Icon of Christ the Pantocrator. The Icon represents the dual nature of Christ, illustrating traits of both man and God.[1]

In Christian theology, Dyophysitism (Greek: δυοφυσιτισμός, from δύο (dyo), meaning "two" and φύσις (physis), meaning "nature") is the Christological position that two natures, divine and human, co-exist in the unique person of Jesus Christ God.

According to Saint Athanasius of Alexandria, Jesus was true man and true God.


Mirrored composites of left and right sides of image.

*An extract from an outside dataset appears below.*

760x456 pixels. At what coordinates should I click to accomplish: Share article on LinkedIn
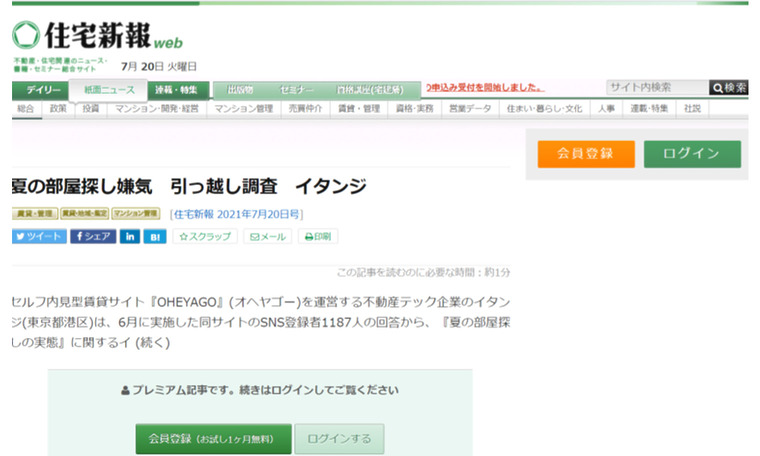[130, 237]
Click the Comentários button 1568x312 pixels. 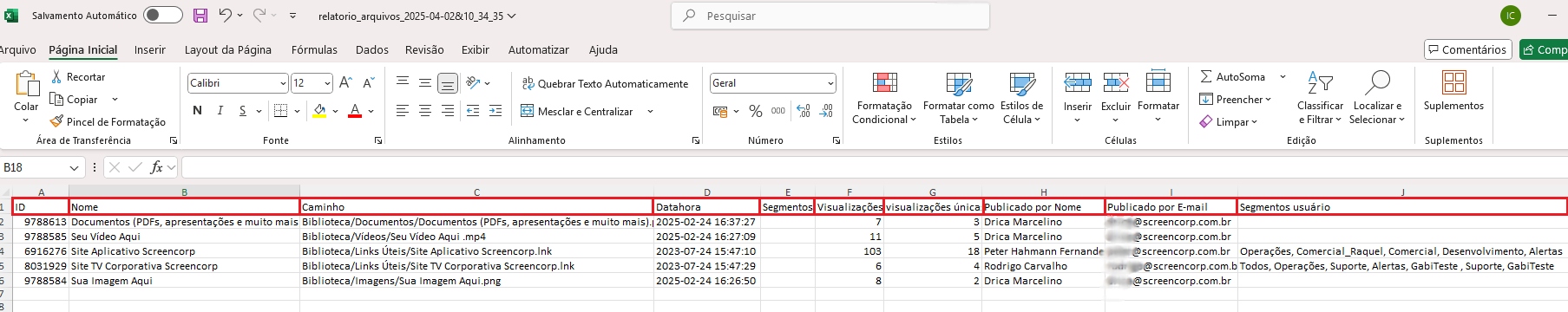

Dyophysite Christians believe that there is complete and perfect unity of the two natures in one hypostasis and one person of Jesus Christ. For the Chalcedonians, the hypostatic union was the center of Jesus's unity (his divinity and humanity being described as natures) whereas those who rejected the Chalcedonian definition saw his nature as the point of unity. The miaphysites upheld the idea of one nature in Christ based on their understanding of Cyril of Alexandria's Twelve Anathemas, namely number 4 which states "If anyone shall divide between two persons or subsistences those expressions which are contained in the Evangelical and Apostolical writings, or which have been said concerning Christ by the Saints, or by himself, and shall apply some to him as to a man separate from the Word of God, and shall apply others to the only Word of God the Father, on the ground that they are fit to be applied to God: let him be anathema." Since the term Dyophysitism is used for describing the Chalcedonian positions, it has a distinctive opposite meaning to the terms Monophysite (the notion that Christ has only one, divine nature) and Miaphysite (the notion that Christ is both divine and human, but in one nature).[2]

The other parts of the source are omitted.